In regard to the location of the shooting, how police release information could be crucial. For example,  releasing information about  the location of the occurrence could attract the presence of media or the general public, who may be interested or simply want to help. This could complicate the ongoing situation or make it difficult for rescue officials to do their jobs.

This same notion also can be applied to releasing information about weapons used and the shooter’s identity. Releasing this information too early could cause a backlash against anyone with a similar name. For example, when Connecticut police released the shooter’s name in the Sandy Hook school shooting, media flooded Newtown looking for relatives or friends of the shooter. Such attention may be unwelcome by those affected, as well as stressful to private citizens who may have not been involved in the situation at all.

In regard to releasing information about victims or individuals involved in the shooting, releasing information too early could be damaging  emotionally to the families of the victims. Most local, state, and federal police agencies have safeguards in place to keep victims’ names from being released before family or the next of kin is ed.

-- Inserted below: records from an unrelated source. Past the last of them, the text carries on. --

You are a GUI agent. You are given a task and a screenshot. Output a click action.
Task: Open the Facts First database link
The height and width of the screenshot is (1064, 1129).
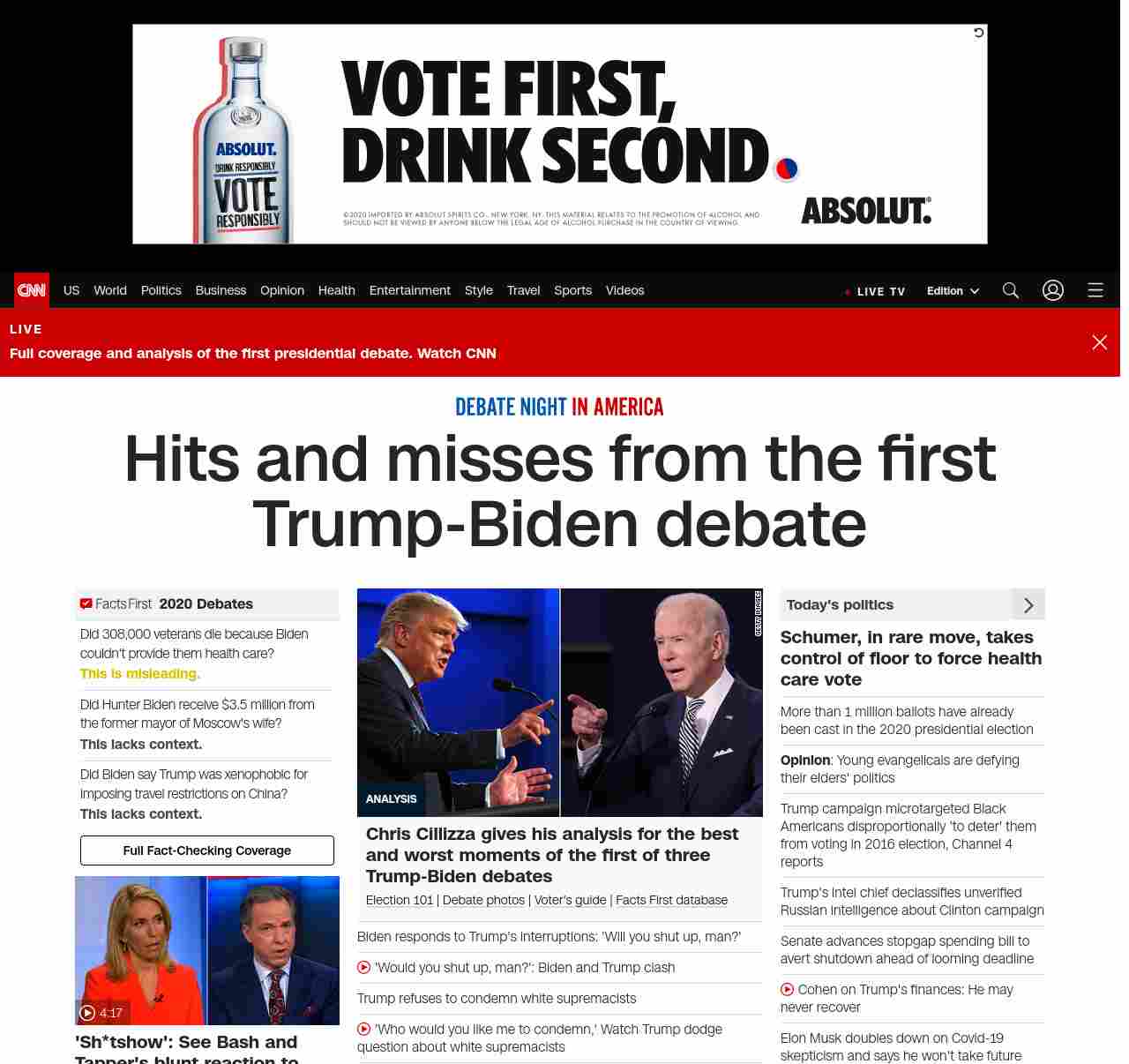tap(671, 900)
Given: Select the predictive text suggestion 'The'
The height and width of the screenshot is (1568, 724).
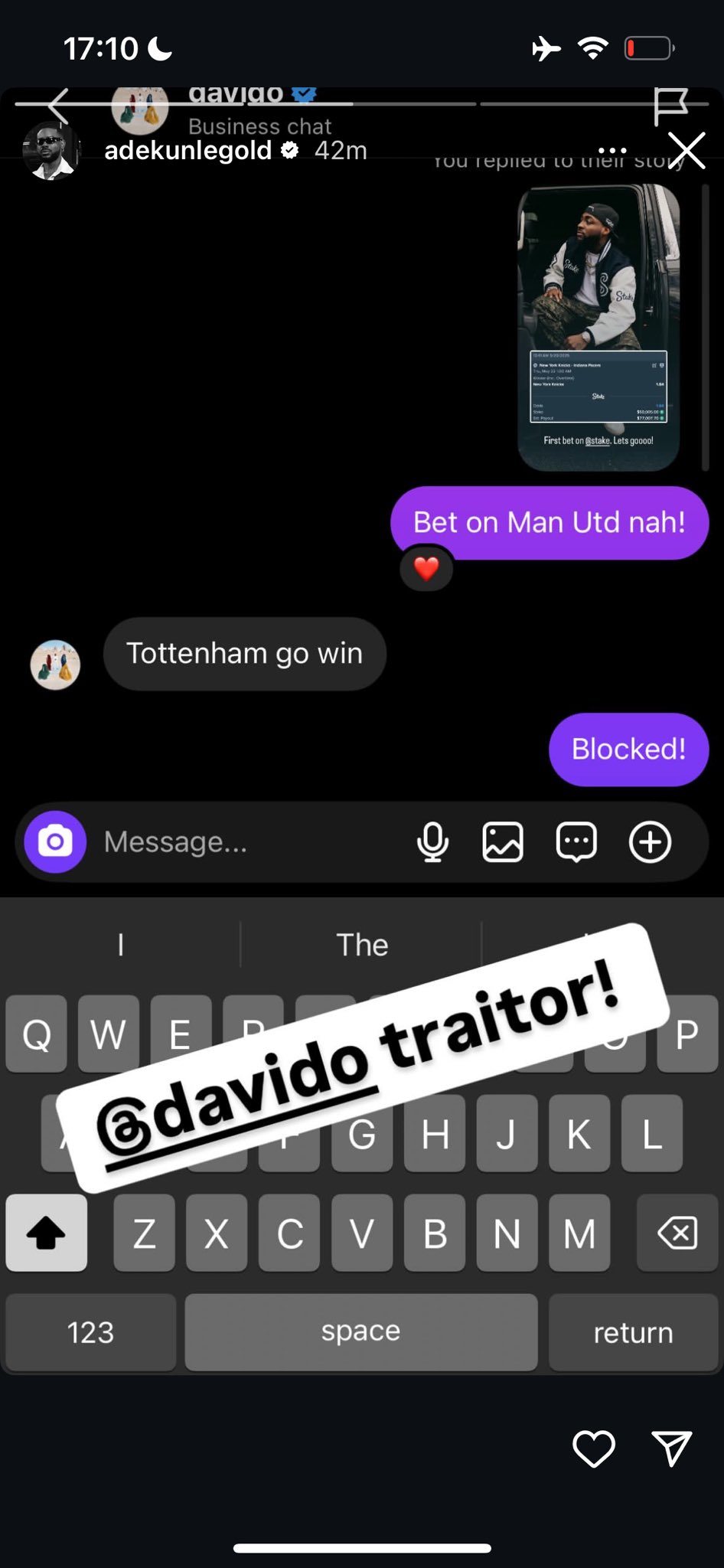Looking at the screenshot, I should tap(362, 945).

How  police  respond  to  tips  or  threats  is another ethical issue pertaining to public shootings. In the wake of the Virginia Tech shooting in 2007, the university’s administration and police force were criticized for their response time and relaying of information to the students and faculty. This demonstrates the conundrum that the authorities have when dealing with a public shooting. Police and civilian advocacy groups generally argue for an immediate response, while others err on the side of caution when it comes to the possibility of creating or adding to the panic. In the case of Virginia Tech, authorities and the campus administration had been given tips about the gunman before the attack happened. However,  by the time the authorities acted on these tips it was too late. Some student and parent advocacy groups argue that the administration should have conveyed this information as soon as they had received it.

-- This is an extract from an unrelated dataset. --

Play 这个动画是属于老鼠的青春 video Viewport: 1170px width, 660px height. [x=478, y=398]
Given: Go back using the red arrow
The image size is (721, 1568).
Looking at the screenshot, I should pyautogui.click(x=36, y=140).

Mental Health and the Right to Inform

Another ethical issue pertaining to public shootings involves situations in which the shooter has had mental health issues and was being treated by a mental health professional. Mental health professionals, including psychologists, counselors, and psychiatrists, are bound by an ethical code to report any behavior or expressed interest a patient  has regarding  self-harm or harm to others. The ethical issue in these situations is how psychologists, counselors, or psychologists should balance the confidential information of their patients with the public’s safety.

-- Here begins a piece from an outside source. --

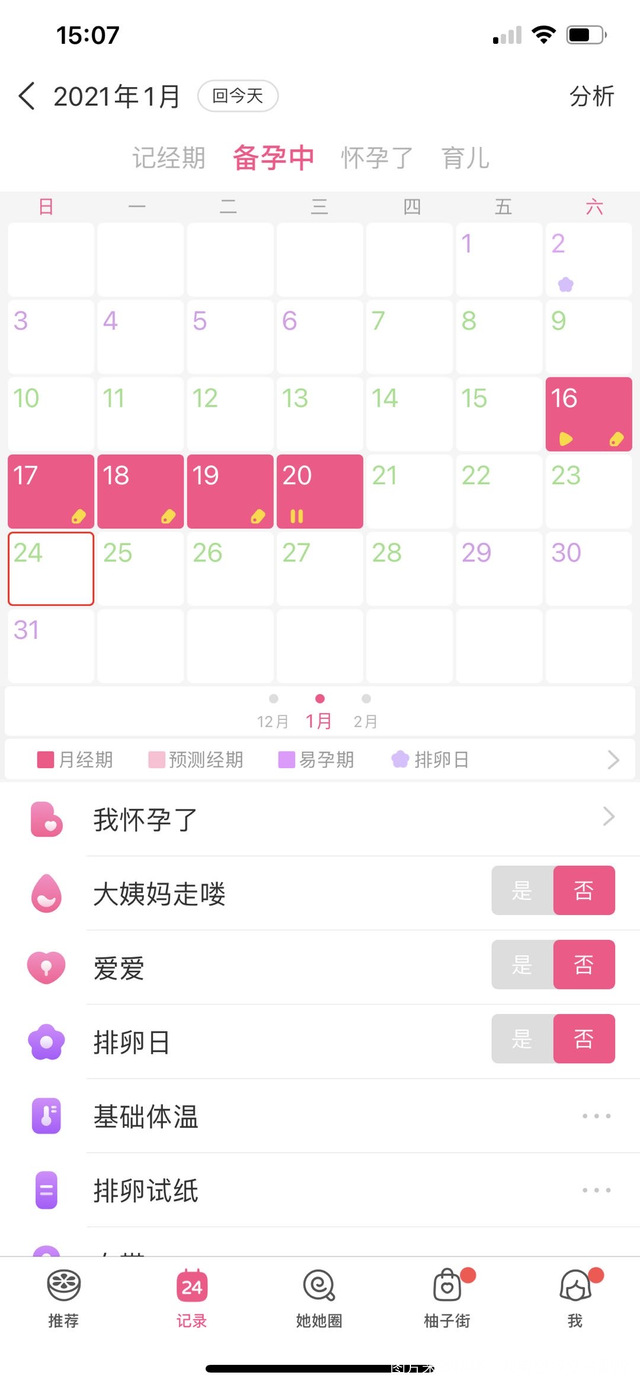Open 排卵试纸 record options
Screen dimensions: 640x1385
pyautogui.click(x=596, y=1190)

In the Aurora, Colorado, movie theater shooting, as well as the Newtown, Connecticut, school shooting, the gunmen had mental health issues and were under the care of a mental health physician. In both cases the mental health physicians were  criticized  for  not  informing  authorities about  these individuals. The Health  Insurance Portability and Accountability Act, however, protects the rights of patients and any information collected and administered from a mental health professional, and the point at which a patient’s interests constitute an actual threat is not necessarily clear.

Bibliography:

  1. Beeghley, Leonard. Homicide: A Sociological Explanation. Lanham, MD: Rowman & Littlefield, 2003.
  2. Duwe, Grant. Mass Murder in the United States: A History. Jefferson, NC: McFaraland, 2007.
  3. Federal Bureau of Investigation. Behavioral Analysis Unit. National Center for the Analysis of Violent Crime. “Serial Murder: Multi-Disciplinary Perspective for Investigators.” http://www.fbi.gov/stats-services/publications/serial-murder/serial-murder-july-2008 (Accessed January 2013).
  4. Newman, Katherine, Cybelle Fox, Wendy Roth, Jal Metha, and David Harding. Rampage: The Social Roots of School Shootings. New York: Basic Books, 2004.